Towards Mechanistically Understanding Why Memorized Knowledge Fails to Generalize in Large Language Model Finetuning
When we fine-tune Large Language Models (LLMs) to learn new facts, they often exhibit a frustrating behavior: they can easily recall the new information when asked directly, but they fail to use that same information to solve complex, multi-step reasoning tasks. This paper investigates this phenomenon, which the authors call the "Knowing–Using Gap." The research aims to understand why this gap exists and why there is often a significant time lag between when a model memorizes a fact and when it finally becomes capable of using that fact for reasoning.
The Knowing–Using Gap
The researchers define this gap through two main observations: an accuracy gap, where the model’s performance on reasoning tasks remains lower than its performance on simple memorization, and a temporal lag, where the ability to use the knowledge emerges much later than the ability to recall it. Through experiments across different domains, the authors found that while models can quickly store new data, this storage does not automatically translate into the ability to integrate that data into the model’s existing reasoning circuits.

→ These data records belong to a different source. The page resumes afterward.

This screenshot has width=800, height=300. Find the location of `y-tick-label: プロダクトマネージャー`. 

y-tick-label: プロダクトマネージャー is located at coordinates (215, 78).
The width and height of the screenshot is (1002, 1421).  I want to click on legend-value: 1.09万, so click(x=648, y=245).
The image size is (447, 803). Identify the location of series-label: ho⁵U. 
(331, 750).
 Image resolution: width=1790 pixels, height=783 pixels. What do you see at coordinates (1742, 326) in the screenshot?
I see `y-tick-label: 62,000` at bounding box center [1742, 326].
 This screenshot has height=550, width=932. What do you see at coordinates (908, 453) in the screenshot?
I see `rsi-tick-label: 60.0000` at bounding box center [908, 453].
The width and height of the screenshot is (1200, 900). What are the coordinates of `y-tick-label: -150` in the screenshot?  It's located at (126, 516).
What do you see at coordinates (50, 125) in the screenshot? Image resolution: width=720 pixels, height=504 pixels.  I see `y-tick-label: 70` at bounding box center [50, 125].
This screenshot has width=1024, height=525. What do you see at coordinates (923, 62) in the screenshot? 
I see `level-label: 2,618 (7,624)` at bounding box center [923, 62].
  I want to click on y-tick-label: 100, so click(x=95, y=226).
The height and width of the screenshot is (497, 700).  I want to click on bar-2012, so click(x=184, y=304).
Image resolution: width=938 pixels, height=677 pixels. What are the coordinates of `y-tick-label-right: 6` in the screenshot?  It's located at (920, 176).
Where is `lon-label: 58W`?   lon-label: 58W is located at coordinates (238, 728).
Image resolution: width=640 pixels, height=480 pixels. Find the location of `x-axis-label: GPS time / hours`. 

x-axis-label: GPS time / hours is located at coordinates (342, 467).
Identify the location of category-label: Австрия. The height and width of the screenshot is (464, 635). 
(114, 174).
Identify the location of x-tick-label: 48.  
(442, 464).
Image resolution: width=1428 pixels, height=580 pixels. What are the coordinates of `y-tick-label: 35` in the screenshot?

Self-Patching: A Diagnostic Tool
To look inside the model, the authors introduced a technique called "self-patching." This method involves taking the internal representation of a fact from one part of the model and "patching" or moving it into another layer to see if it triggers the correct answer. By scanning different layers, the researchers created a map of how knowledge moves through the model. They discovered that in cases where the model fails to generalize, the necessary information is often present internally but is "stranded"—it is stored in layers that are not effectively connected to the model's reasoning processes.
Knowledge-Circuit Misalignment
Based on these findings, the authors propose the "knowledge-circuit misalignment hypothesis." This suggests that the failure to generalize is not due to a lack of capacity, but rather a failure of the model to route memorized information into the specific "computation-effective" layers required for multi-hop reasoning. In many cases, the model stops updating its internal pathways once it achieves simple memorization, leaving the knowledge in a location where it cannot be used for more complex tasks.
Practical Implications
The researchers demonstrated that this is not just a theoretical problem. By using a simple heuristic strategy to manually relocate these "stranded" representations to the correct layers, they were able to recover 58–75% of the potential performance that the model was failing to achieve on its own. This suggests that the knowledge is already there, but the model simply needs a better internal "map" to route that information where it is needed most. These findings remain consistent across different model architectures and domains, providing a clearer path for improving how we teach new information to LLMs.